Research

Themes


The Universe is home to many energetic phenomena that create populations of charged particles out of thermal equilibrium. Those particles then can propagate away from their sources as cosmic rays, and deposit energy throughout their parent galaxies. Thus, high-energy processes influence the interstellar medium, the process of star formation, and galaxy evolution. Charged particles are challenging to study because they are continuously deflected by magnetic fields and, by the time we catch them near the Earth, cannot be tracked back to their sources. However, energetic particles interact with matter and electromagnetic fields, creating neutral products (radio emission, sub-mm lines, gamma rays, neutrinos) that point to their creation site.
My specialty consists in the study of high-energy astrophysical phenomena and cosmic particles using gamma rays. I use gamma-ray data from a number of instruments, along with multiwavelength/multimessenger observations, to study how particles are accelerated, propagate, and interact with the interstellar medium on all scales, from individual energetic objects (e.g., supernova remnants, pulsars), to regions of massive-star formation, and up to the scales of whole galaxies. The diffuse gamma-ray glow produced by cosmic rays as they propagate through galaxies not only gives us information about these particles, but it is also a tracer of the interstellar medium complementary to observations carried out at many other wavelengths, and produces a foreground/background that we need to understand in order to study individual objects, as well as diffuse gamma rays produced by other types of processes, e.g., the extragalactic gamma-ray background and potential dark-matter signals.
Lately I have also being exploring how gamma-ray observations can help us to understand the mysterious asymmetry between matter and antimatter in the Universe. The laws of physics known to date suggest that the Big Bang should have created equal amounts of matter and antimatter, leading to mutual annihilation. Yet, the reality is starkly different, with observations pointing to matter being overwhelmingly prevalent around the Solar System and the Milky Way.  Furthermore, data dismissed the notion of a perfect balance between matter and antimatter across the entire Universe. The origin of the matter-antimatter asymmetry remains an unsolved enigma and theories beyond the Standard Model of Particle Physics have been proposed to explain it. The dominant paradigm today is that from a very early phase the Universe has been composed almost exclusively of matter. Yet, we have high-quality astrophysical and cosmological observations that hold the potential to quantify the presence of antimatter in the Universe far beyond what has been done to date.

Projects


Observational facilities are key to making progress in our understanding of the Universe. I am currently mainly involved in two projects.

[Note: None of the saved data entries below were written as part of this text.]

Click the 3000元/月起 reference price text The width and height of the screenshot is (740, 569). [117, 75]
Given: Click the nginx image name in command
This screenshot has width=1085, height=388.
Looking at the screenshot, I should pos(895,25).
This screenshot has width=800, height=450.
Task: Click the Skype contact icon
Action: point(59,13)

    • The Cherenkov Telescope Array Observatory (CTAO): the next generation ground-based gamma-ray observatory, comprising two sites in the Northern hemisphere (Canary Islands) and Southern hemisphere (Chile) to observe the whole sky from few tens of GeV to several hundreds of TeV with unprecedented sensitivity and resolution. I have been deeply involved in the development of instrumentation for CTAO cameras and participated to the definition of the Science program.
    • The Large Area Telescope (LAT) onboard the  Fermi Gamma-ray Space Telescope:  state-of-the-art space born gamma-ray observatory, that is surveying the whole sky in the energy range from a few tens of MeV to beyond 1 TeV since 2008. The Fermi LAT has revolutionized our knowledge of the gamma-ray Universe, increasing the number of known gamma-ray emitters by more than a factor of 10, revealing diffuse gamma-ray emission in unprecedented detail, and discovering several new and unexpected phenomena. I have worked on the analysis of Fermi LAT data since before the launch, with a particular emphasis on the gamma-ray/cosmic-ray connection.